TASK MATERIAL>
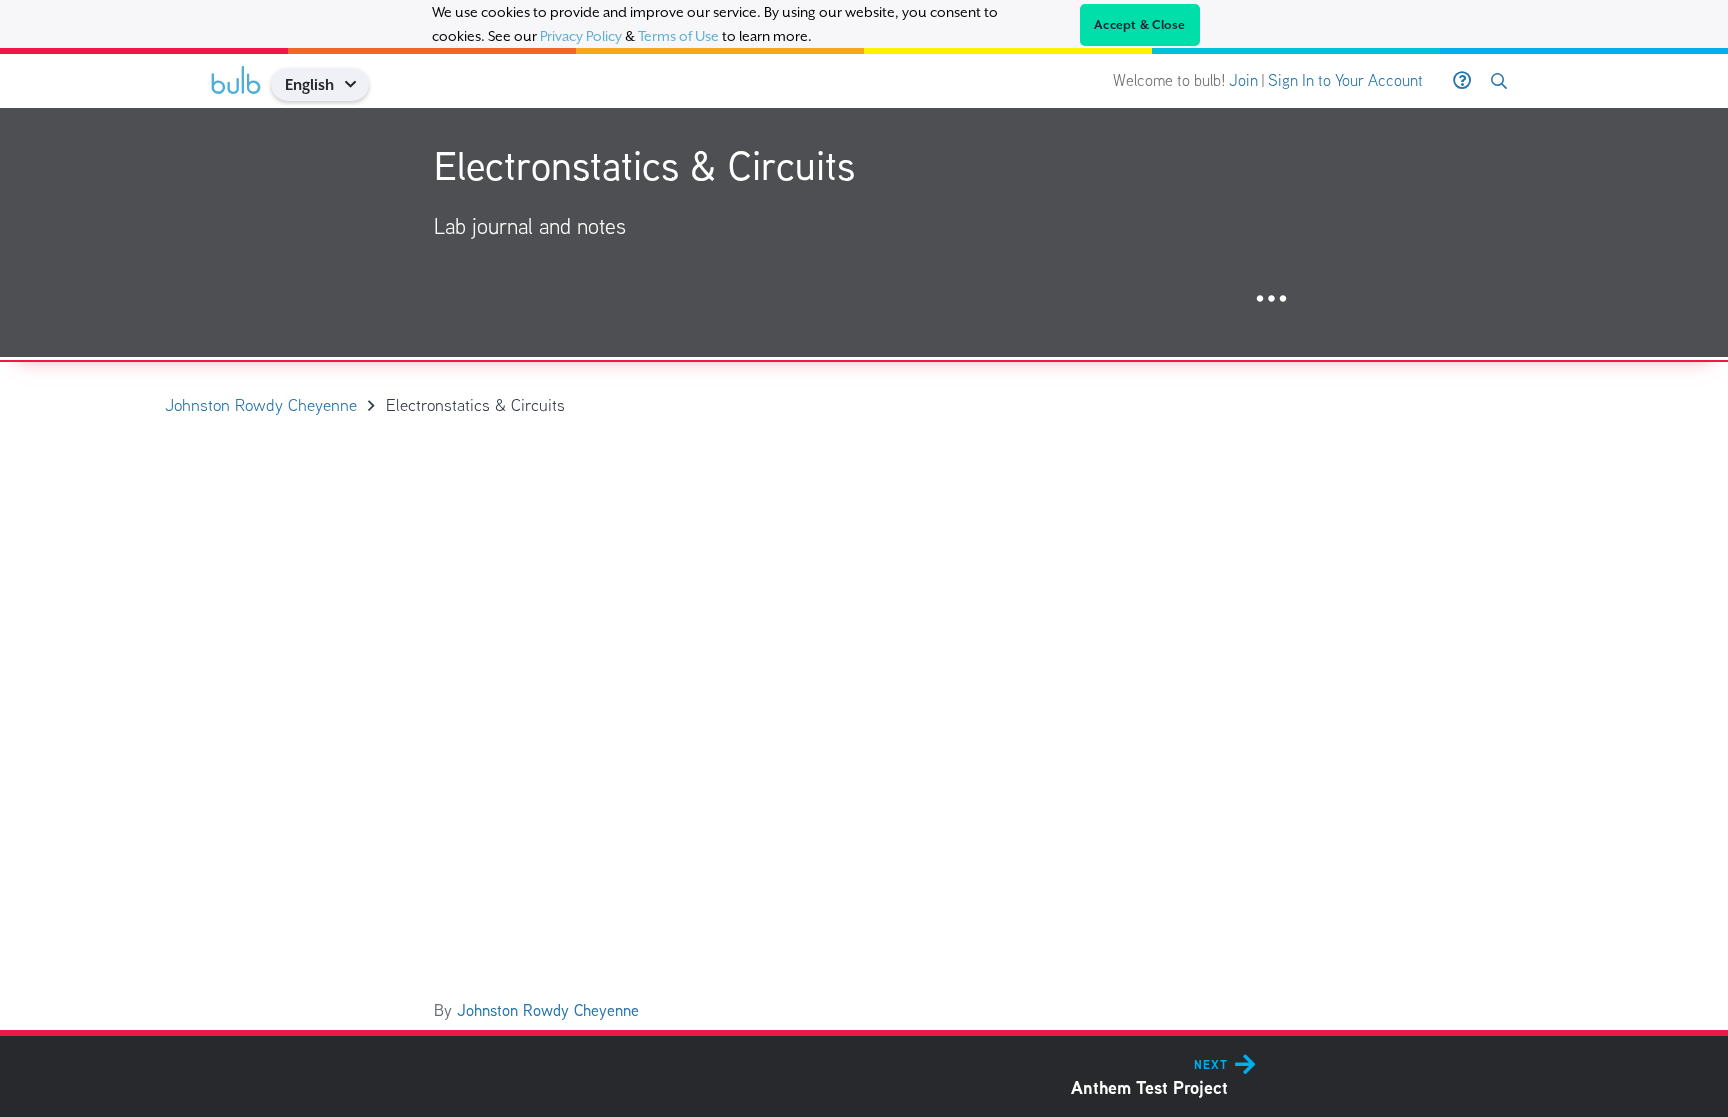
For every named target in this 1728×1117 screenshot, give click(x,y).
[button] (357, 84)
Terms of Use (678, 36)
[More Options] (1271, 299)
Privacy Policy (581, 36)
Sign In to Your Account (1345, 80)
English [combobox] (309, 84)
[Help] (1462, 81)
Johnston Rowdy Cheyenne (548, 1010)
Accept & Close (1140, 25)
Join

EXERCISE> Exact copies of the lines from the one holding "Sign In to Your Account (1345, 80)" through the last line above, and only those, make up the answer.

OUTPUT FOR THIS TASK>
Sign In to Your Account (1345, 80)
English [combobox] (309, 84)
[Help] (1462, 81)
Johnston Rowdy Cheyenne (548, 1010)
Accept & Close (1140, 25)
Join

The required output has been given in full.